Remembering bishops and cardinals recently passed away, Pope Francis said the love of God is “the most invincible motive” for Christian hope.

(photo: CNA/Alberto Chincilla)

VATICAN CITY — At a special Mass honoring all of the bishops and cardinals who have died during the past year, Pope Francis said that nothing can separate Christians from the love of the merciful God.

“It is not by chance that Jesus wanted to preserve the wounds on his hands to make us feel his mercy. This is our strength and our hope,” the Pope said during his homily at a Nov. 4 Mass at the Altar of the Chair inside St. Peter’s Basilica.

In the month of November, “which is marked by the memory of the faithful departed,” said the Pope, “we remember our brother cardinals and bishops from around the world who have returned to the Father's house during the past year.”

Turning to the day’s readings, Pope Francis centered his homily on the words of St. Paul to the Romans, in which the apostle says that “neither death nor life, neither angels nor demons, neither our fears for today nor our worries about tomorrow, not even the powers of hell, can separate us from God's love, which is in Jesus Christ, our Lord.”

St. Paul, the Holy Father said, refers to the love of God as “the deepest, most invincible motive for our trust in Christian hope,” especially in listing those things which can oppose and threaten one’s faith.

However, Pope Francis said, the apostle “states with confidence that, even if our entire existence is surrounded by threats, nothing will ever separate us from the love that Christ himself gained for us, giving of himself completely.”

“Even evil powers that are hostile to man are powerless in the face of the intimate union of love between Jesus and those who welcome him with faith,” he added.

The reality of God’s faithful love for each of his children helps Christians to face their daily lives, which are often “slow and tiring,” with “serenity and strength,” the Pope said.

He pointed out that the only thing capable of breaking this bond is a person’s sin, but that, “even in this case, God will always go in search for him to restore that union that lasts even after death.”

This certainty of God’s love, Pope Francis explained, gives “a new and full meaning to earthly life and opens us to hope for life beyond death.”

Each time that Christians face the death of a loved one, they naturally ask what will become of their life, work and service to the Church, noted the Holy Father. But he told those in attendance that Scripture assures them “that they are in God's hands.”
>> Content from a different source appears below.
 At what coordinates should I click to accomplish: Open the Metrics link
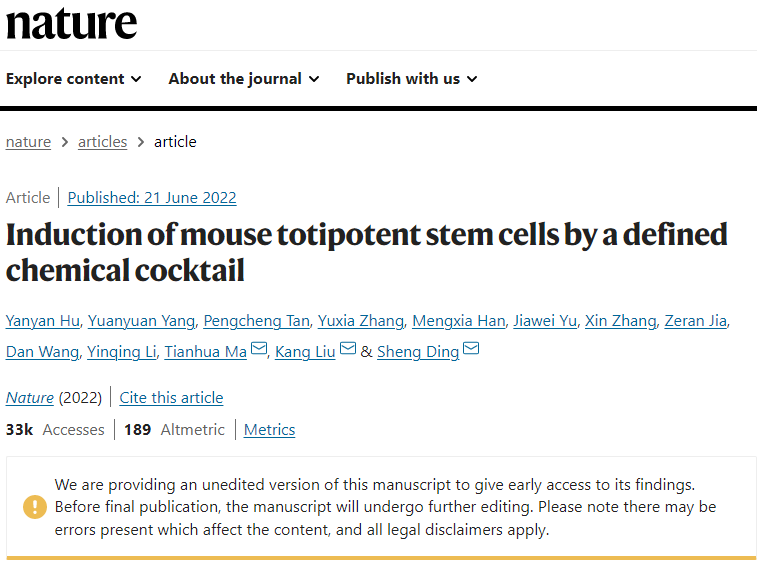(x=269, y=430)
He said these pastors, “who have dedicated their lives to the service of God and to their brothers, are in the hands of God. They are well looked after, and they will not be corroded by death.”
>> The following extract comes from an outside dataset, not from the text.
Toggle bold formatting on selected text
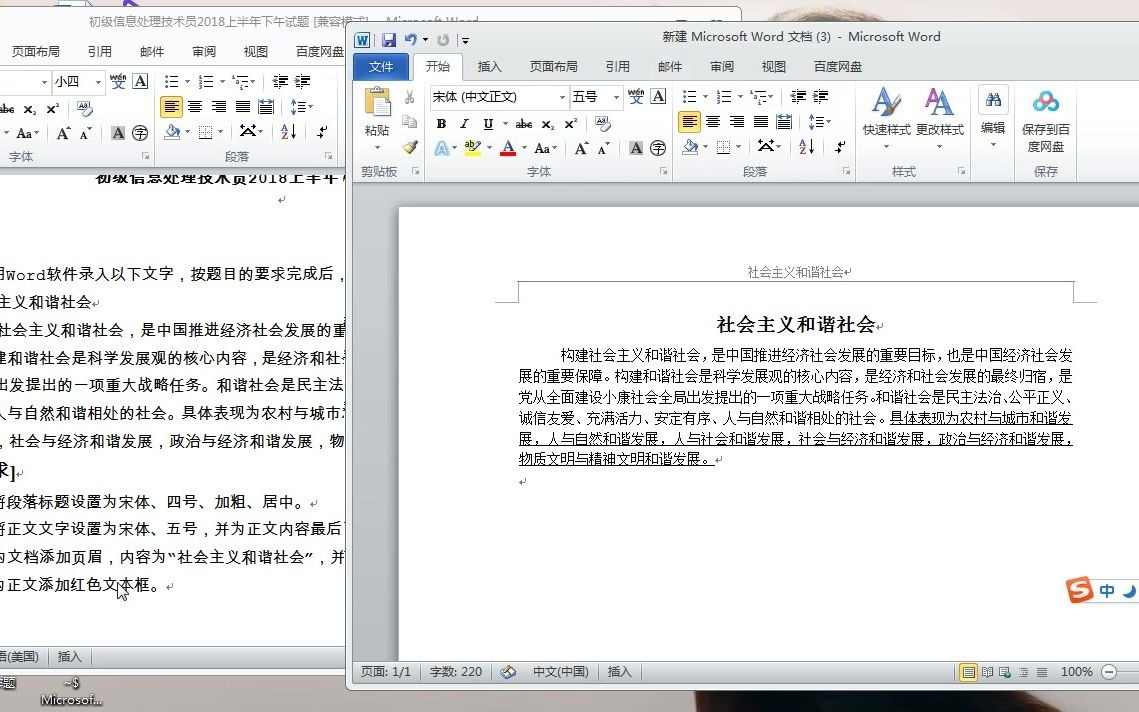 (x=441, y=124)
“All their days, interwoven with joys and sufferings, hopes and labors, fidelity to the Gospel and passion for the spiritual and material salvation of their flocks, are in the hands of God,” said the Pope, reflecting that even a person’s sins are in the hands of God, “those merciful hands, with their wounds of love.”

“This reality, which is full of hope,” said the Holy Father, “is the prospect of final resurrection, of eternal life, to which the ‘righteous,’ those who accept the word of God and are obedient to his Spirit, are destined.”

With this hope, Pope Francis called to mind “our brother” bishops and cardinals who are deceased as “men who were devoted to their vocations and to their service to the Church, which they loved as one loves a bride.”

“In prayer, we entrust them to the mercy of the Lord, through the intercession of Our Lady and of St. Joseph, so they be welcomed into his Kingdom of light and peace, where the just and those who have been faithful witnesses to the Gospel live eternally,” he said.

Pope Francis ended his homily by praying that the Lord prepare every one for this encounter, saying, “We do not know the date, but that encounter will take place.”